Чтение онлайн

на главную - закладки

Жанры

Воображаемые сообщества
Шрифт:

Здесь в движении героя-одиночки по социологическому ландшафту неподвижности, в которой сплавляются воедино внутренний мир романа и внешний мир, мы вновь видим, как работает «национальное воображение». Это плутовское tour d'horizon — больницы, тюрьмы, захолустные деревни, монастыри, индейцы, негры — не является, однако, tour du monde. Горизонт ясно очерчен: это горизонт колониальной Мексики. Ничто так не убеждает нас в этой социологической монолитности, как вереница множественных чисел. Ибо они вызывают в воображении социальное пространство, наполненное сопоставимыми тюрьмами, из которых ни одна сама по себе не обладает уникальной значимостью, но все (в своем одновременном раздельном существовании) представляют гнетущую атмосферу этой колонии[83]. (Сравните с тюрьмами в Библии. Они никогда не воображаются как типичные

для какого-то общества. Каждая, подобно той темнице, где Иоанн Креститель очаровал Саломею, магически стоит особняком.)

И наконец, дабы отвести возможное возражение, что изучаемые нами структуры являются — поскольку Рисаль и Лисарди оба писали на испанском языке — в некотором роде «европейскими», приведем здесь начало рассказа «Semarang Hitam» [Семаранг во мгле], принадлежащего перу молодого индонезийского коммуниста-националиста с печальной судьбой Мас Марко Картодикромо[84]. Рассказ был опубликован по частям в 1924 г.

«Была суббота, 7 часов вечера. Обычно никто из молодых в Семаранге не оставался в субботний вечер сидеть дома. Но на этот раз на улицах не было ни души. Из-за лившего весь день напролет проливного дождя на дорогах стало сыро и скользко, и все остались сидеть по домам.

== == ==

* [УСЛОВИЕ ЗАДАЧИ 1] Выведите точный отрывок из фрагмента о национальном воображении, начиная со слов «для какого-то общества.» и заканчивая словами «сидеть по домам.».
* [УСЛОВИЕ ЗАДАЧИ 2] Кратко перескажите абзац фрагмента о национальном воображении, начинающийся словами «И наконец, дабы отвести возможное возражение», сохранив его основные факты.
* [УСЛОВИЕ ЗАДАЧИ 3]
Ответьте по фрагменту о национальном воображении на вопросы:
(a) Чей горизонт ясно очерчен в плутовском tour d'horizon?
(b) В каком году был опубликован рассказ «Semarang Hitam»?
(c) Почему в тот субботний вечер на улицах Семаранга не было ни души?
Записи здесь никак не используются.

== == ==

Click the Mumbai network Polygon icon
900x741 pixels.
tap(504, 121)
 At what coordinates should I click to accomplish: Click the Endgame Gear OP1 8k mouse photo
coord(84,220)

== == ==

* [РЕЗУЛЬТАТ УПРАЖНЕНИЯ 1]
для какого-то общества. Каждая, подобно той темнице, где Иоанн Креститель очаровал Саломею, магически стоит особняком.)

И наконец, дабы отвести возможное возражение, что изучаемые нами структуры являются — поскольку Рисаль и Лисарди оба писали на испанском языке — в некотором роде «европейскими», приведем здесь начало рассказа «Semarang Hitam» [Семаранг во мгле], принадлежащего перу молодого индонезийского коммуниста-националиста с печальной судьбой Мас Марко Картодикромо[84]. Рассказ был опубликован по частям в 1924 г.

«Была суббота, 7 часов вечера. Обычно никто из молодых в Семаранге не оставался в субботний вечер сидеть дома. Но на этот раз на улицах не было ни души. Из-за лившего весь день напролет проливного дождя на дорогах стало сыро и скользко, и все остались сидеть по домам.

* [РЕЗУЛЬТАТ УПРАЖНЕНИЯ 2] Рисаль и Лисарди писали на испанском, поэтому изучаемые структуры можно счесть «европейскими». Чтобы отвести это возражение, приводится начало рассказа «Semarang Hitam» [Семаранг во мгле]. Его написал молодой индонезийский коммунист-националист с печальной судьбой Мас Марко Картодикромо. Рассказ публиковался по частям в 1924 г.

* [РЕЗУЛЬТАТ УПРАЖНЕНИЯ 3]
(a) Горизонт колониальной Мексики.
(b) В 1924 г.
(c) Весь день напролет лил проливной дождь, дороги стали сырыми и скользкими, и все остались сидеть по домам.